Sergio Correa de la Cerda (born 12 May 1938) is a Chilean politician who served as deputy, and as mayor in his country.

== Early life and education ==
He completed his primary education at Padres Franceses in Santiago and his secondary education at Instituto San Martín de Curicó, graduating in 1955. After finishing school, he enrolled in Architecture at the University of Chile, but left the program to devote himself to agricultural activities.

== Professional career ==
Between 1960 and 1964, he worked in agriculture. He also served as president of Curicó Unido and participated in the creation of sports schools for children.

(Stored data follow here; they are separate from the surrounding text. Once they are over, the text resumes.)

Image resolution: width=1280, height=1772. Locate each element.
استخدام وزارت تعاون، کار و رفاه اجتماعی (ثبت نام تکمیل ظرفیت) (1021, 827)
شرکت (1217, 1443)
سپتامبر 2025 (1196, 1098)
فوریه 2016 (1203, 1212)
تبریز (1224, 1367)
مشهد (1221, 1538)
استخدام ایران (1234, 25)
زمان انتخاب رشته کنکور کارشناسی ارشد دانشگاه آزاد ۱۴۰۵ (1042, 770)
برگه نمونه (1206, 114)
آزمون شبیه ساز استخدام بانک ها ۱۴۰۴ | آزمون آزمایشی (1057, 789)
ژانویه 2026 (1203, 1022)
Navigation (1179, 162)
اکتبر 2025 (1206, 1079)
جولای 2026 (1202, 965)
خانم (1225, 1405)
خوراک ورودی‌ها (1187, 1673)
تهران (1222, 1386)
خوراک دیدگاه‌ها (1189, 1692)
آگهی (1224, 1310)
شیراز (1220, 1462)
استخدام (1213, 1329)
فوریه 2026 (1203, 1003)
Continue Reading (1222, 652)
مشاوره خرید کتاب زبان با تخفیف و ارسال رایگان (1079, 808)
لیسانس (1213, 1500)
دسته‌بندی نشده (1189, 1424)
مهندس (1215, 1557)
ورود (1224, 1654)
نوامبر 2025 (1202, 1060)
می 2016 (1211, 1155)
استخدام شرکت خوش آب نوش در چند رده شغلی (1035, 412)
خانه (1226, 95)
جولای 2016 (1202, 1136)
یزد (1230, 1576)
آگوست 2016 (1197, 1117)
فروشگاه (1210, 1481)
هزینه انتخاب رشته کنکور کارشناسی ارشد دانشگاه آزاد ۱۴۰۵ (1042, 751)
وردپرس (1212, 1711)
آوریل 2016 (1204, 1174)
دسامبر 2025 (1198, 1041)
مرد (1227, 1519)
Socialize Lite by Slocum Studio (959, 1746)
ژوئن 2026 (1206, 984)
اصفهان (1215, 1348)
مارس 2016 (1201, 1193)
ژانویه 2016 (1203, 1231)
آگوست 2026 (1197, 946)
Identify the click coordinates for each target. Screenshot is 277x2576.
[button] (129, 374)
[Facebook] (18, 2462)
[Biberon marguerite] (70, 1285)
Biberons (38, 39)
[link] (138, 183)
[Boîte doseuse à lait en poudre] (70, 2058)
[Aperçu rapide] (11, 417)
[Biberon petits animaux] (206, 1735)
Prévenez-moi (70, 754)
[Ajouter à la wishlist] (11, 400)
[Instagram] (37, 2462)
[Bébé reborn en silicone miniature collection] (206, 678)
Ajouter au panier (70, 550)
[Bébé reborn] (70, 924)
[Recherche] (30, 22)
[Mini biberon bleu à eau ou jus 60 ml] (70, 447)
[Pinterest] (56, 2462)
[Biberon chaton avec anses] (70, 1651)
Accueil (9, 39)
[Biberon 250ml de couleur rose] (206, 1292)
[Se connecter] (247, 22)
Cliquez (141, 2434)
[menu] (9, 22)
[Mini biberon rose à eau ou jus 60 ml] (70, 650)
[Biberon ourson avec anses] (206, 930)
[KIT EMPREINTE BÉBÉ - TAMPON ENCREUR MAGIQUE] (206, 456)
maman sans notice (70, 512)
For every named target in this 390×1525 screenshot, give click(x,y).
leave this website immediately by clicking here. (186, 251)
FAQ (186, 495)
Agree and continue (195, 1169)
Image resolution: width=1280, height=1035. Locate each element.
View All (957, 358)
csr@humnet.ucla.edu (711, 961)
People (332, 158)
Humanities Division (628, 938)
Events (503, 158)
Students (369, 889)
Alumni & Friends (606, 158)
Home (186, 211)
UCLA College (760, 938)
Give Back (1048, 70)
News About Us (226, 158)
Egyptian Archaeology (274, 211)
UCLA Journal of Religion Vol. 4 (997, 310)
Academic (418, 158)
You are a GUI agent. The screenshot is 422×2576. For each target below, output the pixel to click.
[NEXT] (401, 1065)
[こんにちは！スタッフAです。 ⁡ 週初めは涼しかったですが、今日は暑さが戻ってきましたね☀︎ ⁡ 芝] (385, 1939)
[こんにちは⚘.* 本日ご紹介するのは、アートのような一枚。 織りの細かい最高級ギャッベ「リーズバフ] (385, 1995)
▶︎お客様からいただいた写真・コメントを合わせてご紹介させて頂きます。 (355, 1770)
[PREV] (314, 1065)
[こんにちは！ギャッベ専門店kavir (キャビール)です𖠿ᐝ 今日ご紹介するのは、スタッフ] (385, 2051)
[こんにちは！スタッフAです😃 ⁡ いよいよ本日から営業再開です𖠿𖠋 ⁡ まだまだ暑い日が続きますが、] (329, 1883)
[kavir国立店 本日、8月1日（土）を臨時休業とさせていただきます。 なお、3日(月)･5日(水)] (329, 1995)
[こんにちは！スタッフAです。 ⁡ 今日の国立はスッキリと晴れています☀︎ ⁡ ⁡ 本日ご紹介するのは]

On international missions, he participated in the General Assembly Meeting of the International Federation of Agricultural Producers (FIPA) in Colombia.

He remained a member of the Cultural Corporation of the Municipality of Curicó and was elected president of Curicó Unido.

== Political career ==
In 1970, he began his political involvement as an independent supporter in the presidential campaign of Jorge Alessandri. During the government of the Popular Unity, he was an agricultural leader in the city of Curicó.

During the military regime of Augusto Pinochet, he served as mayor of the Municipality of Molina and, from 1983 onward, was appointed mayor of the Municipality of Curicó, resigning in 1989 to run for Congress.

In 1989, he joined the Independent Democratic Union (UDI). For the December 2009 elections, he decided not to seek re-election to the Chamber of Deputies and to resume his agricultural activities.

In 2019, he resigned from the UDI and joined the Republican Party.